2) Is new media ready for old media? I have a lot of respect for ReadWriteWeb, and most of the other tech sites included in this new direction. But they all need to recognise that by participating with old media they need to follow the same rules. There’s no room for conflicts of interest here: Even the NYT has reported on potential conflicts of interest for Om Malik and Michael Arrington (here’s a great piece from The Inquistr about the issue, via Steve Rubel’s shared Google Reader feed.)

The thing with conflicts of interest is that they’re tough. It’s hard to escape them. And it’s not enough to disclose them. You have, as a writer (let’s not say journalist here, it’s too loaded a word, like blogger), a duty to avoid conflicts of interest. Your commitment as a writer has to be to your reader. If your reader doesn’t believe that you’re writing free of prejudice or favor, then you’re a hack. And I don’t mean that in a nice way.

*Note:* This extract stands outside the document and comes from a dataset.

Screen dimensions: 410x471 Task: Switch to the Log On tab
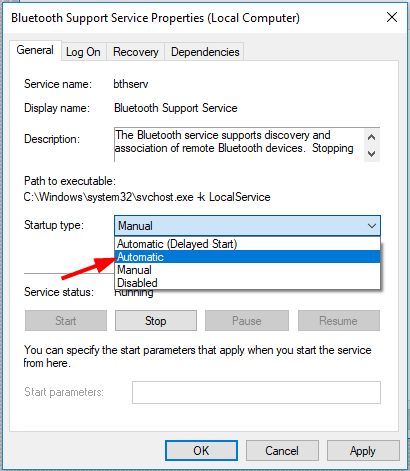pos(83,52)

Which means you have to avoid not only all conflicts of interest, but appearances of conflict of interest. Your duty is not just to disclose conflicts of interest, and potential conflicts of interest, but to avoid them. If that means making less money, then tough.

So, for these ‘news sources’, the issue is going to become a more central one. Of course, the question will grow larger as these outfits move mainstream. But it may become more pressing for the carrier of the news, not for the provider: Who, say, accepts responsibility for errors and conflicts of interest? NYT and The Washington Post, or the carriers of the news? I’m sure there will be lots of caveats in the small print, but if material is on the NYT website, I think a reader would assume it reflects that paper’s ethical standards. If you’re in doubt, think of the recent United Airlines case.

That story’s reappearance started on Google News, and then was picked up by Income Securities Advisors, a financial information company, which was then picked up by Bloomberg. The technical error was Google’s, in finding it on a newspaper website and miscategorising it  as new, but the human error was in the ‘news source’, which saw it and then fired it off to their service, which is distributed via Bloomberg. Who is to blame for that mess? Well, the focus is all on Google, but to me the human element is the problem here, namely the reporter/writer who failed to double check the source/date etc of the piece itself.

The bottom line? It’s great that old media are recognising the quality of new media. What I want to see is this rising tide lifting all boats. Old media needs to not only grab at these news sources out of desperation but learn from their ingenuity, easy writing style and quality, and these outfits need—or at least some of them need—to take a cue from old media, take a look long and hard at themselves and ask themselves whether they could serve their readers better by shedding all conflicts—real, potential, or perceived—of interest.